=== TEXT SECTION ===
Re: pgsql: Avoid duplicate XIDs at recovery when building initial snapshot

From: Michael Paquier <michael(at)paquier(dot)xyz>
To: Alvaro Herrera <alvherre(at)2ndquadrant(dot)com>
Cc: Andres Freund <andres(at)anarazel(dot)de>, pgsql-hackers(at)lists(dot)postgresql(dot)org
Subject: Re: pgsql: Avoid duplicate XIDs at recovery when building initial snapshot
Date: 2018-10-23 01:43:38
Message-ID: 20181023014338.GA1658@paquier.xyz
Views: Raw Message | Whole Thread | Download mbox | Resend email
Thread:
Lists: pgsql-committers pgsql-hackers

On Mon, Oct 22, 2018 at 07:15:38PM -0300, Alvaro Herrera wrote:
> On 2018-Oct-22, Andres Freund wrote:
>> Hm? My point is that this fix just puts a band-aid onto *one* of the
>> places that read a XLOG_RUNNING_XACTS. Which still leaves the contents
>> of WAL record corrupted. There's not even a note at the WAL-record's
>> definition or its logging denoting that the contents are not what you'd
>> expect. I don't mean that the fix would break logical decoding, but
>> that it's possible that an equivalent of the problem affecting hot
>> standby also affects logical decoding. And even leaving those two users
>> aside, it's possible that there will be further vulernable internal
>> users or extensions parsing the WAL.

=== WHAT THIS EXERCISE ASKS ===
**a.** Who is listed as the sender of the mailing-list post on duplicate XIDs?
**b.** Repeat word for word the stretch of the mailing-list post on duplicate XIDs from "On Mon, Oct" through "parsing the WAL.".
**c.** Carry on the mailing-list post on duplicate XIDs from its last line.

=== DATA ===
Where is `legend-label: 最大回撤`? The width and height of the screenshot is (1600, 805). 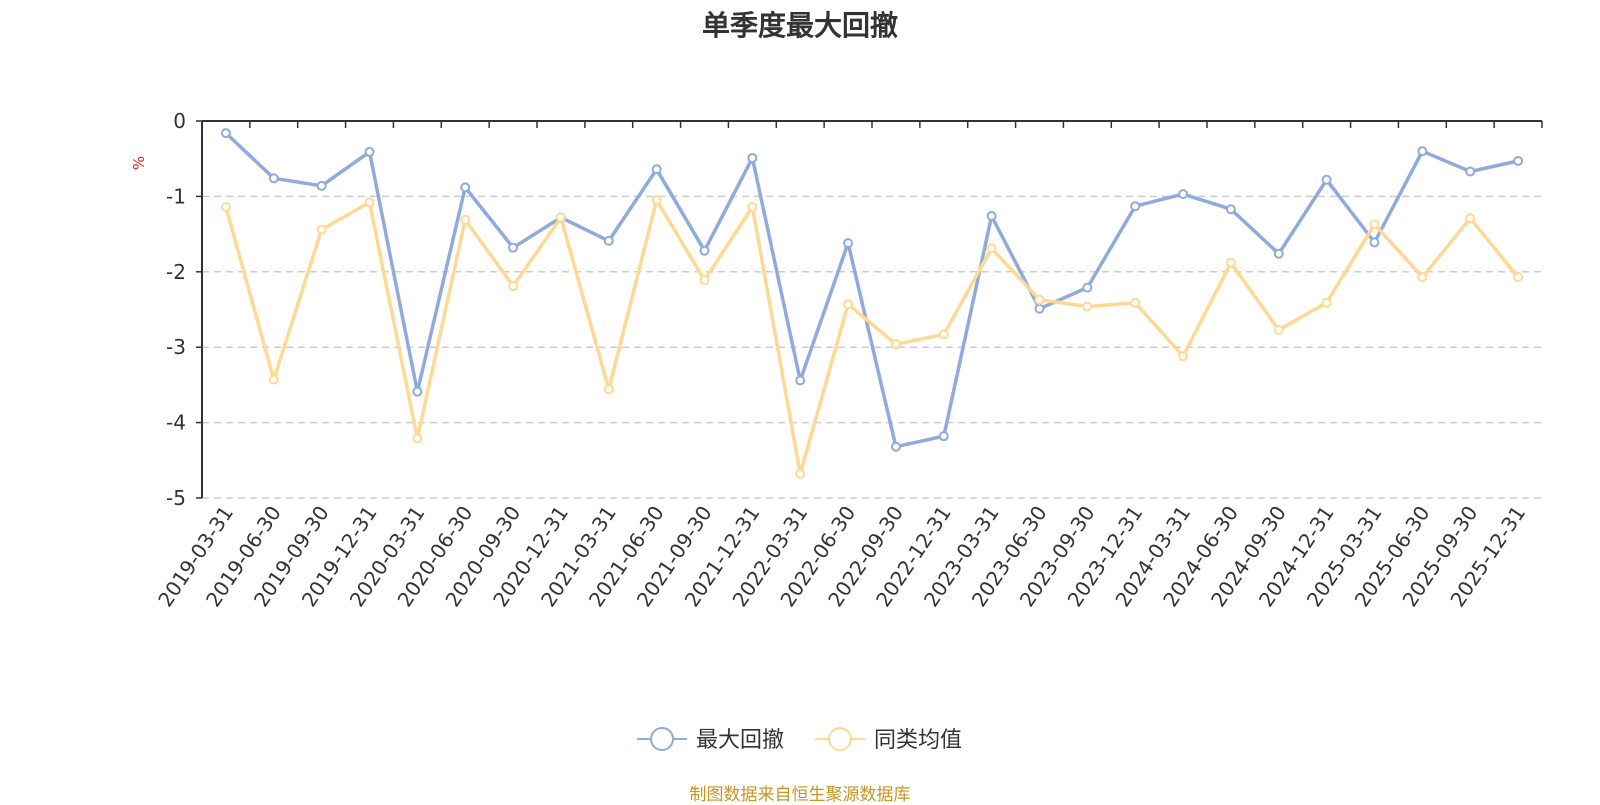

=== ANSWERS FOR THE EXERCISE ===
**a.** Michael Paquier

**b.**
On Mon, Oct 22, 2018 at 07:15:38PM -0300, Alvaro Herrera wrote:
> On 2018-Oct-22, Andres Freund wrote:
>> Hm? My point is that this fix just puts a band-aid onto *one* of the
>> places that read a XLOG_RUNNING_XACTS. Which still leaves the contents
>> of WAL record corrupted. There's not even a note at the WAL-record's
>> definition or its logging denoting that the contents are not what you'd
>> expect. I don't mean that the fix would break logical decoding, but
>> that it's possible that an equivalent of the problem affecting hot
>> standby also affects logical decoding. And even leaving those two users
>> aside, it's possible that there will be further vulernable internal
>> users or extensions parsing the WAL.

**c.**
>
> Ah! I misinterpreted what you were saying. I agree we shouldn't let
> the WAL message have wrong data. Of course we shouldn't just add a
> code comment stating that the data is wrong :-)

Well, following the same kind of thoughts, txid_current_snapshot() uses
sort_snapshot() to remove all the duplicates after fetching its data
from GetSnapshotData(), so wouldn't we want to do something about
removal of duplicates if dummy PGXACT entries are found while scanning
the ProcArray also in this case? What I would think we should do is not
only to patch GetRunningTransactionData() but also GetSnapshotData() so
as we don't have duplicates also in this case, and do things in such a
way that both code paths use the same logic, and that we don't need to
have sort_snapshot() anymore. That would be more costly though...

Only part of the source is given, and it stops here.